Brano fornito
-- -- --

Fino a poco tempo fa tutte le indagini antimafia, proprio per
l’unitarietà dell’organizzazione chiamata Cosa nostra, venivano
fortemente centralizzate nel pool della Procura e dell’Ufficio
istruzione. Oggi invece i processi vengono dispersi in mille rivoli.
Tutti si devono occupare di tutto, è questa la spiegazione ufficiale, ma
è una spiegazione che non convince. La verità è che Giovanni Falcone
purtroppo non è più il punto di riferimento principale [...] Le indagini
si disperdono in mille canali e intanto Cosa nostra si è riorganizzata,
come prima e più di prima.
Una rigorosa ispezione
ministeriale disposta dal ministro della Giustizia Giuliano Vassalli
avrebbe accertato poco tempo dopo che i fatti denunciati da Paolo
Borsellino rispondevano a verità. Eppure Paolo per quell’intervista fu
trascinato dinanzi al Consiglio superiore della magistratura rischiando
il procedimento disciplinare, da cui scampò solo perché Giovanni Falcone
venne in suo soccorso, comunicando il 30 luglio la sua richiesta di
essere trasferito ad altro ufficio con parole che nel loro rompere gli
argini denunciavano che la sconfitta del pool si era ormai consumata:
Ho
tollerato in silenzio in questi ultimi anni in cui mi sono occupato di
istruttorie sulla criminalità mafiosa le inevitabili accuse di
protagonismo o di scorrettezze nel mio lavoro. Ritenendo di compiere un
servizio utile alla società, ero pago del dovere compiuto e consapevole
che si trattava di uno dei tanti inconvenienti connessi alle funzioni
affidatemi. Ero inoltre sicuro che la pubblicità dei relativi
dibattimenti avrebbe dimostrato, come in effetti è avvenuto, che le
istruttorie cui io ho collaborato erano state condotte nel più assoluto
rispetto della legalità. Quando poi si è prospettato il problema della
sostituzione del consigliere istruttore di Palermo, dottor Caponnetto,
ho avanzato la mia candidatura, ritenendo che questa fosse l’unica
maniera per evitare la dispersione di un patrimonio prezioso di
conoscenze e di professionalità che l’ufficio a cui appartengo aveva
globalmente acquisito. Forse peccavo di presunzione e forse altri
potevano assolvere egregiamente all’esigenza di assicurare la continuità
dell’ufficio. È certo però che esulava completamente dalla mia mente
l’idea di chiedere premi o riconoscimenti di alcun genere per lo
svolgimento della mia attività.
Il ben noto esito di questa
vicenda non mi riguarda sotto l’aspetto personale e non ha per nulla
influito, come i fatti hanno dimostrato, sul mio impegno professionale.
Anche
in quella occasione però ho dovuto registrare infami calunnie e una
campagna denigratoria di inaudita bassezza cui non ho reagito solo
perché ritenevo, forse a torto, che il mio ruolo mi imponesse il
silenzio. Ma adesso la situazione è profondamente cambiata e il mio
riserbo non ha più ragione di essere.

-- -- --

Dati forniti
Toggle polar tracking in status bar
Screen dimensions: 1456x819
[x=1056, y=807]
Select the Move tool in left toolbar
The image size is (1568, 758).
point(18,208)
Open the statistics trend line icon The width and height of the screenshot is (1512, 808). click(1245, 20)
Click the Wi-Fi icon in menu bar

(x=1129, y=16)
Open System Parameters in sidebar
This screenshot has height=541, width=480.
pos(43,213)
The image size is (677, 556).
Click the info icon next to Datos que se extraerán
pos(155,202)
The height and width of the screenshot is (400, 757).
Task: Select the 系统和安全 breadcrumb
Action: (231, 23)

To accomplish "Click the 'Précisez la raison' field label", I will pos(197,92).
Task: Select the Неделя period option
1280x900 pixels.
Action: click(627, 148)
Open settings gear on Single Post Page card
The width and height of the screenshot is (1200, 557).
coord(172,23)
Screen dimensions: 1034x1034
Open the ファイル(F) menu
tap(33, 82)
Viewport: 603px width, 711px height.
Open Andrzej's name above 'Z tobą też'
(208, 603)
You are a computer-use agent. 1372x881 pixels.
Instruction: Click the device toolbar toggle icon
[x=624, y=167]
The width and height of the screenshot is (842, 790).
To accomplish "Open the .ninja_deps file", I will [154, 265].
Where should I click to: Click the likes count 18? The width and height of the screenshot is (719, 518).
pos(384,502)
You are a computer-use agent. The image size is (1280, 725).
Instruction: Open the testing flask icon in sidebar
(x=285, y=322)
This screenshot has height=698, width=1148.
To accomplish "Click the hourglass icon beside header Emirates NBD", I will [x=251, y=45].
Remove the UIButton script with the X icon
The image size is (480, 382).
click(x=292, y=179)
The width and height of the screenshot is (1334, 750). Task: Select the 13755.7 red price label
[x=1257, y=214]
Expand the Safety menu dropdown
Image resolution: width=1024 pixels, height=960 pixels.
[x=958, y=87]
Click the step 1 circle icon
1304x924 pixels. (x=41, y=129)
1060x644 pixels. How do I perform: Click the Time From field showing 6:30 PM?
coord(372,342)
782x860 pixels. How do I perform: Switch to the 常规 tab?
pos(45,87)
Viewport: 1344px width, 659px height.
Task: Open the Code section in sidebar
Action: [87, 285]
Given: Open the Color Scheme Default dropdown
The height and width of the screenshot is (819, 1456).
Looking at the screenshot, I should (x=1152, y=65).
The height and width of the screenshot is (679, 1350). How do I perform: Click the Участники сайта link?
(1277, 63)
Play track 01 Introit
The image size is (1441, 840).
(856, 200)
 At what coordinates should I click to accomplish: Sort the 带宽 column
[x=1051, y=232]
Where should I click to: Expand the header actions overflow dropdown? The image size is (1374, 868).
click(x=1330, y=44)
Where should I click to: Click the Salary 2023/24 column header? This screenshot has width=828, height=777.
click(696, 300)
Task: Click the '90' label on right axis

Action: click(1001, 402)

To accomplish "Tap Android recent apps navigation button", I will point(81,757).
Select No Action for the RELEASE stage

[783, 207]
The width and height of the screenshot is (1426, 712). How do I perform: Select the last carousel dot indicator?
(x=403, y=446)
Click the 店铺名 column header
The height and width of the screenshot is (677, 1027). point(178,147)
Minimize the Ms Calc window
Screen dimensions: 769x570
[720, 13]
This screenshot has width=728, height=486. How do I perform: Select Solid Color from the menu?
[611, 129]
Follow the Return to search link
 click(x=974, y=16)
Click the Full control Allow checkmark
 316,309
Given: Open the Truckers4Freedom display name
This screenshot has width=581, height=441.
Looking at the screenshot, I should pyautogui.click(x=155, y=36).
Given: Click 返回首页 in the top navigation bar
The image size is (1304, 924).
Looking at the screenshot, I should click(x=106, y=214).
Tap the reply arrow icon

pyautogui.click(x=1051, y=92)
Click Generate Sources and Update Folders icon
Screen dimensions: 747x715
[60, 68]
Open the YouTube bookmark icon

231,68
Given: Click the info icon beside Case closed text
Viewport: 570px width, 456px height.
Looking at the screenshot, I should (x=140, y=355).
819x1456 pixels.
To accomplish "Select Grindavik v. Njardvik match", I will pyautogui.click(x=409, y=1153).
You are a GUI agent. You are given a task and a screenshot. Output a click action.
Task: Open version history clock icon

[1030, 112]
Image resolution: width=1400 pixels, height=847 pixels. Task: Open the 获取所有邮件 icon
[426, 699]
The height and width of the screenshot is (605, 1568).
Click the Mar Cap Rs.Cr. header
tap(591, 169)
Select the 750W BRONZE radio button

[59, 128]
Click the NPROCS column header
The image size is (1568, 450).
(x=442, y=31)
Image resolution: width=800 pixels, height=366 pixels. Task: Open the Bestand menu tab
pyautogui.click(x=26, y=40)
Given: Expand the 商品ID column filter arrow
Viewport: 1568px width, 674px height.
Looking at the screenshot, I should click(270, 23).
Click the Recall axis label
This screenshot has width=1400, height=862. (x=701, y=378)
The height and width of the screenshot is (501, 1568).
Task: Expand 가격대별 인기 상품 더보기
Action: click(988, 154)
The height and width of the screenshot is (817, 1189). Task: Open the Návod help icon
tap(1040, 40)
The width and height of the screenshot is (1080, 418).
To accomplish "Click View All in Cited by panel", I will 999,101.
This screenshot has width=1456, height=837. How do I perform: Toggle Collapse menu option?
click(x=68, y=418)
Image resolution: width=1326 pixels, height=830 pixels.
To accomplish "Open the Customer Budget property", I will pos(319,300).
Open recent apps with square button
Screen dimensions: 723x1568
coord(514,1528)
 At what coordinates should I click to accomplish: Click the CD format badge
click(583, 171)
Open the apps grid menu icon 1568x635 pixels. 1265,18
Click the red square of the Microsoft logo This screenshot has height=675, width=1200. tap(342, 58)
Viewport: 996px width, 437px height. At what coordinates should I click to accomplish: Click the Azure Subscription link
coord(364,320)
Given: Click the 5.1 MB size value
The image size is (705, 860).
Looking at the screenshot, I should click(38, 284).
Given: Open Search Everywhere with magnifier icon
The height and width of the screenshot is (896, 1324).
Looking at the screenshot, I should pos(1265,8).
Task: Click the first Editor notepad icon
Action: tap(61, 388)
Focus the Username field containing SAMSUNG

-- -- --

Richiesta 1
Per ciascuna affermazione, stabilisci se concorda con il brano sul pool antimafia: rispondi sì o no e cita alla lettera le parole del brano che lo decidono.
(a) L'ispezione ministeriale fu disposta dal ministro della Giustizia Giuliano Vassalli.
(b) Paolo Borsellino subì il procedimento disciplinare per quell'intervista.
(c) Giovanni Falcone comunicò il 30 luglio la richiesta di trasferimento ad altro ufficio.
Richiesta 2
Rispondi alle domande seguenti in base al brano sul pool antimafia.
(a) Dove venivano centralizzate le indagini antimafia fino a poco tempo prima?
(b) Come si chiamava il consigliere istruttore di Palermo da sostituire?
(c) Perché Falcone non reagì alle calunnie e alla campagna denigratoria?
Richiesta 3
Prosegui il brano sul pool antimafia a partire dalla sua ultima frase.

Risposta 1
(a) Sì: "Una rigorosa ispezione ministeriale disposta dal ministro della Giustizia Giuliano Vassalli".
(b) No: "rischiando il procedimento disciplinare, da cui scampò solo perché Giovanni Falcone venne in suo soccorso".
(c) Sì: "comunicando il 30 luglio la sua richiesta di essere trasferito ad altro ufficio".

Risposta 2
(a) Nel pool della Procura e dell'Ufficio istruzione.
(b) Dottor Caponnetto.
(c) Perché riteneva, forse a torto, che il suo ruolo gli imponesse il silenzio.

Risposta 3
Quello che
paventavo è purtroppo avvenuto: le istruttorie nei processi di mafia si
sono inceppate e quel delicatissimo congegno che è costituito dal gruppo
cosiddetto antimafia dell’Ufficio istruzione di Palermo, per cause che
in questa sede non intendo analizzare, è ormai in stato di stallo. Paolo
Borsellino, della cui amicizia mi onoro, ha dimostrato ancora una volta
il suo senso dello Stato e il suo coraggio denunciando pubblicamente
omissioni e inerzie nella repressione del fenomeno mafioso che sono
sotto gli occhi di tutti.
Come risposta è stata innescata
un’indegna manovra per tentare di stravolgere il profondo valore morale
del suo gesto, riducendo tutto a una bega tra «cordate» di magistrati, a
una «reazione», cioè, tra magistrati «protagonisti», «oscurati» da
altri magistrati che, con diversa serietà professionale e con maggiore
incisività, condurrebbero le indagini in tema di mafia.
Tuttavia,
essendo prevedibile che mi saranno chiesti chiarimenti sulle questioni
poste sul tappeto dal procuratore di Marsala, ritengo di non poterlo
fare se non a condizione che non vi sia nemmeno il sospetto di tentativi
da parte mia di sostenere pretese situazioni di privilegio (ciò,
inevitabilmente, si dice adesso a proposito dei titolari di indagini in
tema di mafia). E allora, dopo lunga riflessione, mi sono reso conto che
l’unica via praticabile a tal fine è quella di cambiare immediatamente
ufficio. E questa scelta, a mio avviso, è resa ancora più opportuna dal
fatto che i miei convincimenti sui criteri di gestione delle istruttorie
divergono radicalmente da quelle del consigliere istruttore divenuto
titolare, per sua precisa scelta, di tutte le istruttorie in tema di
mafia.
Mi rivolgo pertanto alla sensibilità del
presidente del Tribunale affinché, nel modo che riterrà più opportuno,
mi assegni ad altro ufficio nel più breve tempo possibile; per intanto
chiedo di poter iniziare a usufruire delle ferie con decorrenza
immediata. Prego vivamente, inoltre, l’onorevole Consiglio superiore
della magistratura di voler rinviare la mia eventuale audizione a epoca
successiva alla mia assegnazione ad altro ufficio.
Mi auguro che
queste mie istanze, profondamente sentite, non vengano interpretate come
un gesto di iattanza, ma per quello che riflettono: il profondo disagio
di chi è costretto a svolgere un lavoro delicato in condizioni tanto
sfavorevoli e l’esigenza di poter esprimere compiutamente il proprio
pensiero senza condizionamenti di sorta.
Le dimissioni di
Falcone furono respinte, l’allarme di Borsellino venne ignorato, il pool
antimafia venne smobilitato e le inchieste su Cosa nostra, prima
centralizzate nell’Ufficio istruzione, furono disseminate in una
molteplicità di uffici giudiziari siciliani, determinando così l’esito
infausto di molte indagini.
A rileggerla a distanza di quasi un
quarto di secolo, tutta questa vicenda ha quasi dell’incredibile.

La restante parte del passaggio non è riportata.